= 作業の一覧 =
1) チベットの死者の書についての文章から、「ヴェンツは、チベット語のオエ」で始まり「目に止まったのだろうか???」で終わる部分を、一字も変えずに書き出してください。
2) チベットの死者の書についての文章を、最後の文のあとから書き進めてください。

= 文書の一部 =
◆ ◆ ◆ ◆

上記に出てくる、soraさんの「サディスティック・クリアライト」という詩は、まずサディスティックとクリアーライトを結びつけたタイトルで、ぶっ飛んだ。
クリアーライトは、詩の中身から見ても、かのニンマ派の出自不明のテルマ(埋蔵経典っていう、都合いいときに出てくるやつ)、俗にエバンス・ヴェンツの訳に基づいて「チベットの死者の書」と勝手にチベットを代表するみたいに訳されたやつ、あれに出てくる死の直後に見る光明のことに違いない。
ヴェンツは、チベット語のオエセル(光明)を、クリアーライトと訳したし、日本ではおおえまさのりの「チベットの死者の書」が一番売れたから(昔の話やけど)、日本人はオエセルを知らなくても、おおえ訳の「クリヤーライト」は知っていたりする。
NHKスペシャルも変な番組作ったし。→「チベットの死者の書」
だけど、マジ、「バルドゥトェドル」(ほんまは「中有において聴聞だけで解脱する書」と訳すべきで、「チベットの死者の書」って超訳すぎるぅ)は出自不明で、ツルティム・ケサン(先輩!)が「これは俱舎論の杜撰な改竄やしぃ」と論じた論文には、説得力がある。(「大谷大学仏教学セミナー51号」)
NHKスペシャルが「チベットの死者の書」を作ったときは、その時点での学問水準を全然踏まえてなくて、オカルト番組になってもた。それを批判する文章を朝日新聞の論説文でツルティム・ケサンが書いたのは、どれだけの人の目に止まったのだろうか???

◆ ◆ ◆ ◆

データのかたまり

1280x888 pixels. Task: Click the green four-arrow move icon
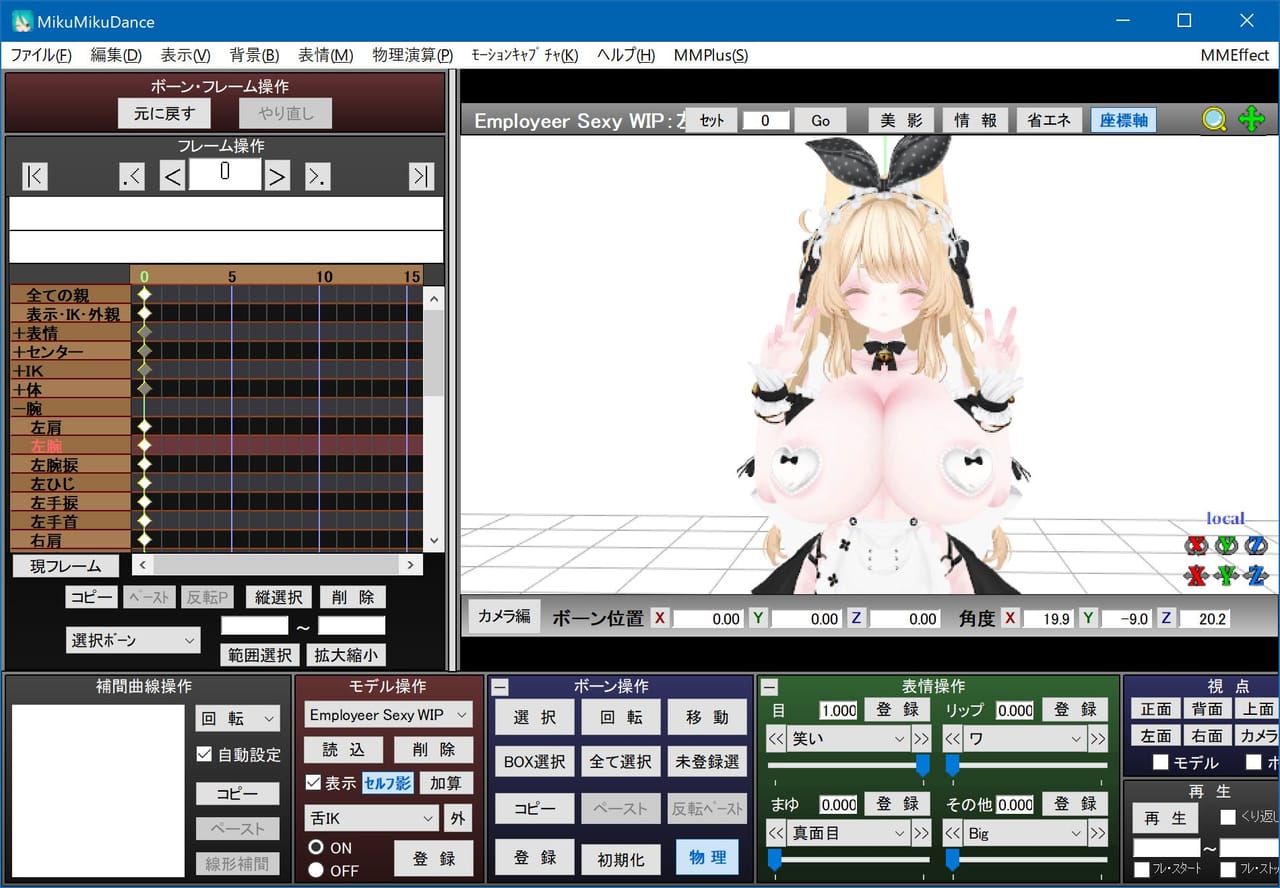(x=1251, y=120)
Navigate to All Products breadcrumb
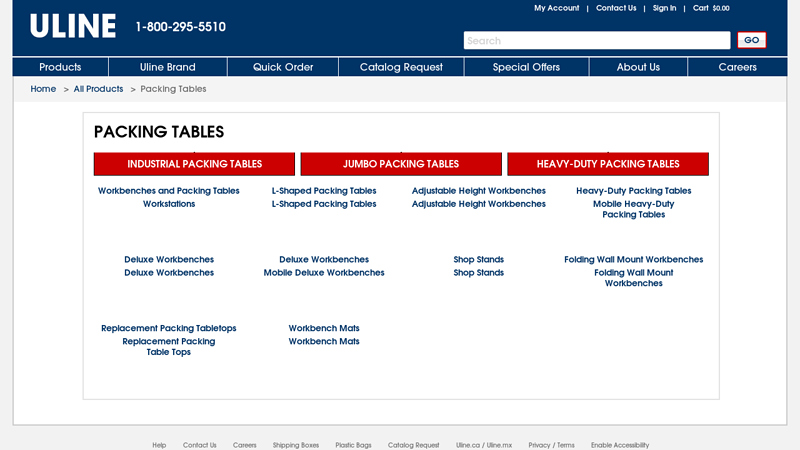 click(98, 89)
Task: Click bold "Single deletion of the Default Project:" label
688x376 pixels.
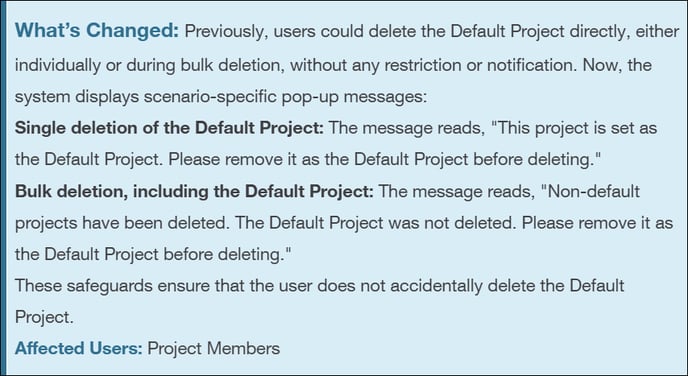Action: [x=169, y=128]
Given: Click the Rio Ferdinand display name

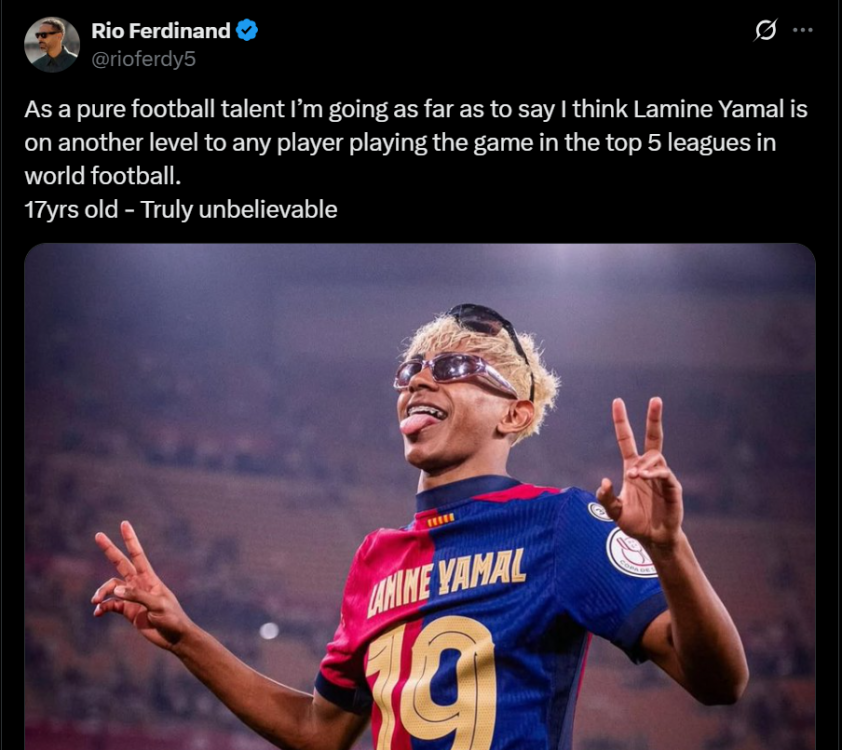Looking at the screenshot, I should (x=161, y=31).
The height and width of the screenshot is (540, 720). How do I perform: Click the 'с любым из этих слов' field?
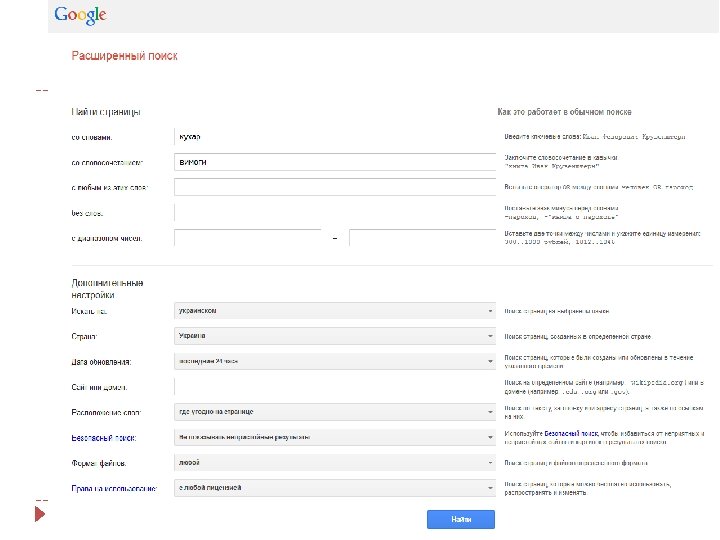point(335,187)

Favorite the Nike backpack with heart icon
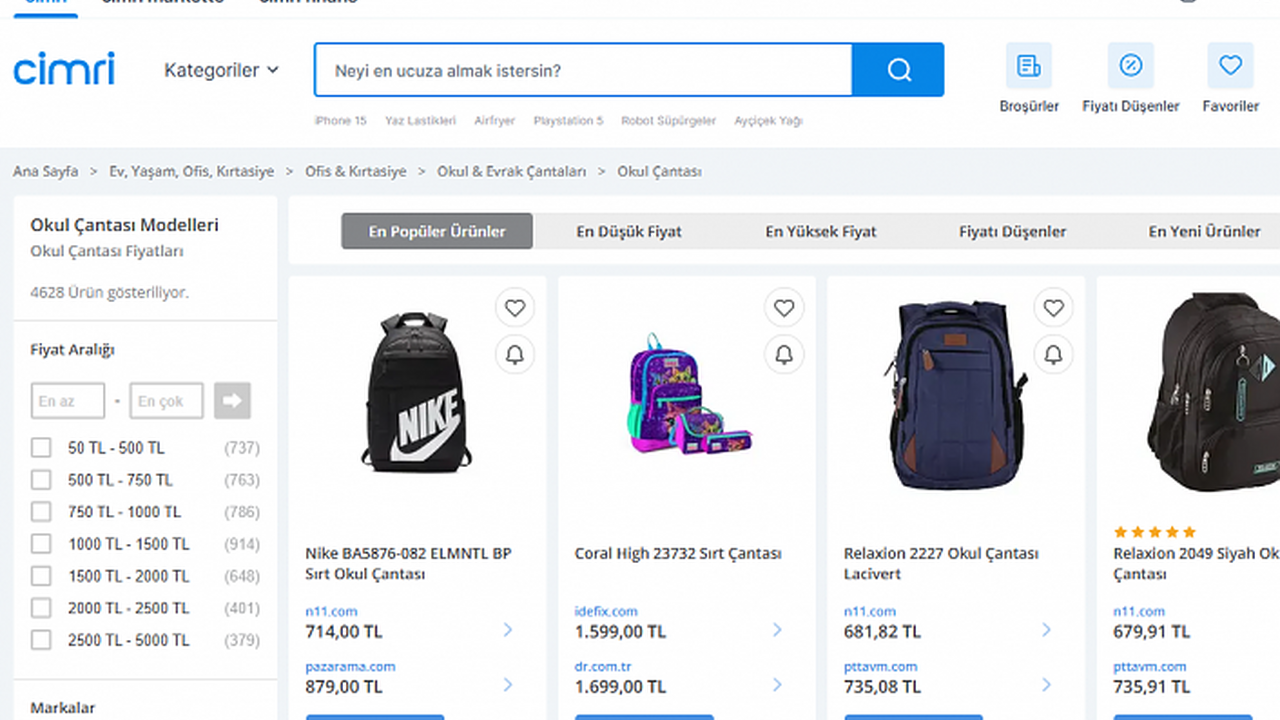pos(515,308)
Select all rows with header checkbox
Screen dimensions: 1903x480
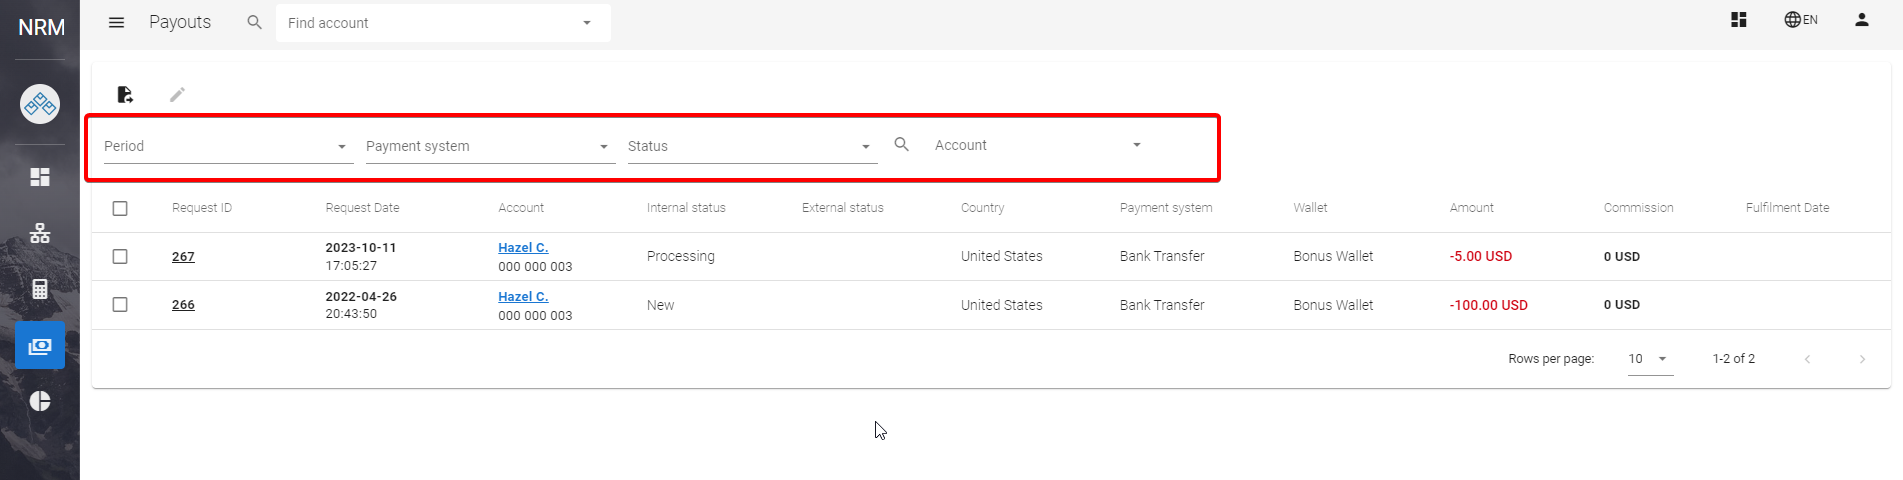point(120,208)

◆ ◆ ◆ ◆

= 最終的な答え =
1)
ヴェンツは、チベット語のオエセル(光明)を、クリアーライトと訳したし、日本ではおおえまさのりの「チベットの死者の書」が一番売れたから(昔の話やけど)、日本人はオエセルを知らなくても、おおえ訳の「クリヤーライト」は知っていたりする。
NHKスペシャルも変な番組作ったし。→「チベットの死者の書」
だけど、マジ、「バルドゥトェドル」(ほんまは「中有において聴聞だけで解脱する書」と訳すべきで、「チベットの死者の書」って超訳すぎるぅ)は出自不明で、ツルティム・ケサン(先輩!)が「これは俱舎論の杜撰な改竄やしぃ」と論じた論文には、説得力がある。(「大谷大学仏教学セミナー51号」)
NHKスペシャルが「チベットの死者の書」を作ったときは、その時点での学問水準を全然踏まえてなくて、オカルト番組になってもた。それを批判する文章を朝日新聞の論説文でツルティム・ケサンが書いたのは、どれだけの人の目に止まったのだろうか???

2)
中沢新一とか、流行の笛吹き男たちもノリノリやったから、後のオウム真理教事件の土壌を築いたという批判もある。
話が長くなった。
とにかく、それでも、文芸だと思えば、「バルドゥトェドル」はおもしろい。
それを踏まえて、
サディスティックな性の極致に訪れる「存在崩壊」(一種の死?)を描いた「サディスティック・クリアライト」って、ぶっとんでるよなーと思いました。
そこに自殺した父君の影が二重映しになっていくのも、すごい。
「大人の恋愛」っていうけど・・・・。(-_-;)
ここまでいったら、対抗できるのはイエローモンキーの「LOVE LOVE SHOW」ぐらいのもんじゃない?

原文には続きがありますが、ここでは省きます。